Nel 2002 andai in Argentina per curare un reportage sulla crisi economica che imperversava allora. Lo intervistai sulla situazione e da quel momento nacque una amicizia che è continuata negli anni. Mi capitava di tornare in Argentina per lavoro e a lui di venire a Roma per i suoi impegni, e in ogni occasione trovavamo il modo di rivederci.
Che cosa la colpì di lui al momento del vostro primo incontro?
Gli stessi tratti che ha sempre conservato, quelli di una persona profondamente attenta e rispettosa del prossimo. E’ un uomo per il quale l’impegno diretto con gli altri è fatto costitutivo del suo essere pastore. Lo abbiamo sentito ieri, quando si è presentato al mondo come vescovo di Roma. Questo suo senso pastorale si è sempre espresso in un contatto continuo con la realtà della sua diocesi: andare nelle parrocchie, incontrare le comunità, partecipare alle feste patronali. Una tensione continua alla vita concreta della diocesi.
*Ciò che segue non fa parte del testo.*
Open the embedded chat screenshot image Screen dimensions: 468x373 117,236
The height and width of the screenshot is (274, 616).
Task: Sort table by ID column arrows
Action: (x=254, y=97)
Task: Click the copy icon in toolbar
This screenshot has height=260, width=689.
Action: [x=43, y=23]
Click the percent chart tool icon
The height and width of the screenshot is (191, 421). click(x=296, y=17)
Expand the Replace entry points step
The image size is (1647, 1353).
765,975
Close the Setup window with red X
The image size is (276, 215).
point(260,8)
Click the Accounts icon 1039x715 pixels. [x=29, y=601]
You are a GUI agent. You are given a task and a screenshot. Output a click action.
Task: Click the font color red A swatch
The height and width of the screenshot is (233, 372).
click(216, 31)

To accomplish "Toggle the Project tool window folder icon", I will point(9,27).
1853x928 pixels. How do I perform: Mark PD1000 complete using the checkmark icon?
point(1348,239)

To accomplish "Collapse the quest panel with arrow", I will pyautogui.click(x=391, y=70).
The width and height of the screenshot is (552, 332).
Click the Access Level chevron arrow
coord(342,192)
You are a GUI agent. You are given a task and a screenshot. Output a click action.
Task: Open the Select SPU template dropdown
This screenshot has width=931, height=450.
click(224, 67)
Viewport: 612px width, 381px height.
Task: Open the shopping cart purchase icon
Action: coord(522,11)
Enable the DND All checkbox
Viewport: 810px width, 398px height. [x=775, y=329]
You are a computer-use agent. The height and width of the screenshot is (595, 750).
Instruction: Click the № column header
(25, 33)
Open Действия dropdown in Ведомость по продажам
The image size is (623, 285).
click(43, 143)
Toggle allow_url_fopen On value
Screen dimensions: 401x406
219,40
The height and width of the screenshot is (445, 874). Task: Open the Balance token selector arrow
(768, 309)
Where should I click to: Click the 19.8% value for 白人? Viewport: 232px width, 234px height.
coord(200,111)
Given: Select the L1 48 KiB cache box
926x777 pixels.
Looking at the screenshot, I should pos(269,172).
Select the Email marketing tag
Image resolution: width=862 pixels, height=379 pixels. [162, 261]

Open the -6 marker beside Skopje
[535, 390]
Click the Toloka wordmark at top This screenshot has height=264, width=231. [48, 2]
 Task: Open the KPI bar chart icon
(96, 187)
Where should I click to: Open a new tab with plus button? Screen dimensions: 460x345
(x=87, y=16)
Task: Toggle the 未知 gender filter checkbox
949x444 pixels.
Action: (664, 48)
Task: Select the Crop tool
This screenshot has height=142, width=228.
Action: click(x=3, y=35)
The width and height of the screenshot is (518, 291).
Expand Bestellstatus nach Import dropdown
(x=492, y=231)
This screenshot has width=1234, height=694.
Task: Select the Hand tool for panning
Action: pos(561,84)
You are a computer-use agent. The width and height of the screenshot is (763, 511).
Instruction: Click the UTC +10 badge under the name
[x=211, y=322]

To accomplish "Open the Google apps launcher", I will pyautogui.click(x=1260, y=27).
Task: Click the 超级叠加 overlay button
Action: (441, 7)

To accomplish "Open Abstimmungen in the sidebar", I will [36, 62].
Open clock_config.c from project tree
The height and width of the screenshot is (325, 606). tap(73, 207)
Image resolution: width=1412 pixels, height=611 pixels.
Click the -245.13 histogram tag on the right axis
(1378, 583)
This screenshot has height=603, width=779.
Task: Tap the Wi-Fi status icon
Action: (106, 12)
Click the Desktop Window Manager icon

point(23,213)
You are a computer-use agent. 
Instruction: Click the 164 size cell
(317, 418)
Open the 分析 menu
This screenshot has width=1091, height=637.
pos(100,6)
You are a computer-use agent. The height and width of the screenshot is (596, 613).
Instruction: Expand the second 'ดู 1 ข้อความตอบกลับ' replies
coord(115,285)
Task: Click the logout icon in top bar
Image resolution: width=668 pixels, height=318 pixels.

In queste ore si vedono spuntare immagini molto simpatiche di lui che viaggia tranquillamente sulla metropolitana insieme ai pendolari…
Lo faceva senza calcolo alcuno perché è sempre stato così. La gente si abituava a vederlo, lo riconoscevano e lo andavano tranquillamente a salutare.
E’ vero che dopo l’elezione le ha telefonato?
Ha telefonato a casa, ma io ero ancora nella sala stampa del Vaticano per cui ha parlato con mia moglie. Io poi avevo anche il cellulare staccato, dopo ho visto un paio di chiamate e mi è venuto il dubbio che venissero dal Papa. Ma, ripeto, lui è fatto così, agisce in modo fedele al suo modo di essere. La Chiesa per lui significa capacità di contatto diretto e immediato con le persone.
Crede che adesso, come Papa, avrà delle difficoltà, sarà costretto a cambiare modo di essere?
Credo che andrà avanti, tranquillamente, senza nessun problema. Penso piuttosto che piano piano cambierà intorno a lui il modus, la macchina del servizio al Papa, senza troppe angosce e con flessibilità. Lui rimarrà quello che è.
Si aspettava che avesse qualche possibilità di venire eletto Papa?
Nei miei pensieri ovviamente lui c’era sempre, ma non mi ero mai messo a ragionare sull’eventualità che venisse eletto Papa. Credo che in un momento come questo sia il segno che il Signore vuole bene alla sua Chiesa.
Quale pensa sarà il primo compito a cui si dedicherà come Pontefice?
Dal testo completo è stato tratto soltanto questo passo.